1 · Warum Grid Search für RL versagt

Standard-Hyperparameter-Optimierung stellt eine Frage: bei einem festen Zeit-Budget, welche statische Konfiguration performt am besten? Grid Search, Random Search und Optuna teilen alle diese Annahme. Du wählst einen Satz Hyperparameter, führst Training bis zum Ende aus, misst den finalen Score und gehst zur nächsten Konfiguration.

Für supervised Learning funktioniert das gut. Eine Learning Rate von 1e-3, die 94 % Genauigkeit in 100 Epochs erreicht, erreicht ungefähr dieselbe Genauigkeit, egal ob du in Epoch 1, Epoch 50 oder Epoch 100 evaluierst. Die Hyperparameter sind stabile Merkmale einer Konfiguration.

RL bricht diese Annahme auf drei klare Arten.

Nicht-stationäre Performance. RL-Training ist nicht monoton. Ein Agent, der mit learning_rate=1e-3 trainiert wird, kann bei 200k Schritten vor learning_rate=3e-4 liegen, aber bei 1M Schritten zurückliegen, weil die größere Learning Rate spätere Updates destabilisiert. Alle Konfigurationen am selben finalen Timestep zu evaluieren übersieht das — der „Sieger" bei Schritt 1M war möglicherweise zu keinem früheren Checkpoint der Sieger.

Interaktion zwischen Hyperparametern und Trainings-Phase. PPOs clip_range existiert, um Updates zu verhindern, die zu groß sind. Früh im Training sind große Updates oft vorteilhaft — die Policy ist zufällig und muss sich schnell bewegen. Spät im Training verursachen große Updates Instabilität. Die ideale clip_range ist keine Konstante: sie sollte permissiv beginnen und sich verengen, während die Policy reift. Grid Search wählt einen Wert und lebt damit für den gesamten Lauf.

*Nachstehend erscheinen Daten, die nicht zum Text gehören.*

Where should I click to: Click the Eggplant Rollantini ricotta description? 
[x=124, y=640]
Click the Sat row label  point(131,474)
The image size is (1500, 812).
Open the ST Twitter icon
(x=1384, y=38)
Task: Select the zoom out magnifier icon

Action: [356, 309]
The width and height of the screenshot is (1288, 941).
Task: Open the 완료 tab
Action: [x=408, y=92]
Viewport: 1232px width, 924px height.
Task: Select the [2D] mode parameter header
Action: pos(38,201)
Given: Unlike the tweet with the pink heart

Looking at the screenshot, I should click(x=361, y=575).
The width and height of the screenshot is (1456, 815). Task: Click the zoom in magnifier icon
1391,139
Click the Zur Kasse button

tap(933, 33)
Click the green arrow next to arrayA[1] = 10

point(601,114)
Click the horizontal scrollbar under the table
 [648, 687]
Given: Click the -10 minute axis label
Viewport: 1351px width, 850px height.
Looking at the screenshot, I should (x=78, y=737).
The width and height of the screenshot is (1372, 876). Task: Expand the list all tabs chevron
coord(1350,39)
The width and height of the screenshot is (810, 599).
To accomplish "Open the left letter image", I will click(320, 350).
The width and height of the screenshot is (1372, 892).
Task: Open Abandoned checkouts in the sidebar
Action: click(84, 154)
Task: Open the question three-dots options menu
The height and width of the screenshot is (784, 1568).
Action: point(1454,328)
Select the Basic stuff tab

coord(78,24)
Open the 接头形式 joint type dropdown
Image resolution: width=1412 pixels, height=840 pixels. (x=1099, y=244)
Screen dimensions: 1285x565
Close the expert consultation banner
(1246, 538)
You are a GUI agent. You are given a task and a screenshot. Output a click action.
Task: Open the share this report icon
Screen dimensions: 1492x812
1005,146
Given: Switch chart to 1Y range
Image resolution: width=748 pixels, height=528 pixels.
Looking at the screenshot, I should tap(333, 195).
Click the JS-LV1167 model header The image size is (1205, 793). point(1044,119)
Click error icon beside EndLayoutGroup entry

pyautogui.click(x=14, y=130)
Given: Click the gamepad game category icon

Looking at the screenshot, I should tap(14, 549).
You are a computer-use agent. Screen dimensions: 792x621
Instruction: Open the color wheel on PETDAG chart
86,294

Kombinatorische Explosion. Eine bescheidene PPO-Suche über learning_rate (5 Werte) × ent_coef (4 Werte) × gamma (3 Werte) × n_steps (3 Werte) × clip_range (3 Werte) produziert 540 Konfigurationen. Bei 1M Schritten pro Lauf auf einer einzelnen Maschine sind das 540M Umgebungsschritte — Tage Wall-Clock-Zeit, bevor du ein einzelnes Ergebnis aus dem vollen Grid siehst. Random Search und Bayesian Optimization reduzieren die Anzahl der Evaluationen, aber sie binden jeden Lauf weiterhin an eine statische Konfiguration für seine gesamte Lebenszeit.

Das Kernproblem: die optimalen Hyperparameter für einen RL-Agenten ändern sich während des Trainings, und jede Methode, die eine Konfiguration als fix behandelt, lässt Performance auf dem Tisch liegen.


2 · Optuna-Recap — statische Suche und ihre Decke

Du hast wahrscheinlich gesehen, wie Optuna für Hyperparameter-Suche genutzt wird: definiere einen Suchraum, lass Optuna Konfigurationen mit TPE (Tree-structured Parzen Estimator) samplen und nutze Early Stopping, um schlechte Läufe zu killen, bevor sie das volle Budget verschwenden.

import optuna
from stable_baselines3 import PPO
from godot_rl.wrappers.stable_baselines_wrapper import StableBaselinesGodotEnv

def objective(trial):
    lr = trial.suggest_float("learning_rate", 1e-5, 1e-3, log=True)
    ent_coef = trial.suggest_float("ent_coef", 1e-4, 0.1, log=True)
    clip_range = trial.suggest_float("clip_range", 0.1, 0.4)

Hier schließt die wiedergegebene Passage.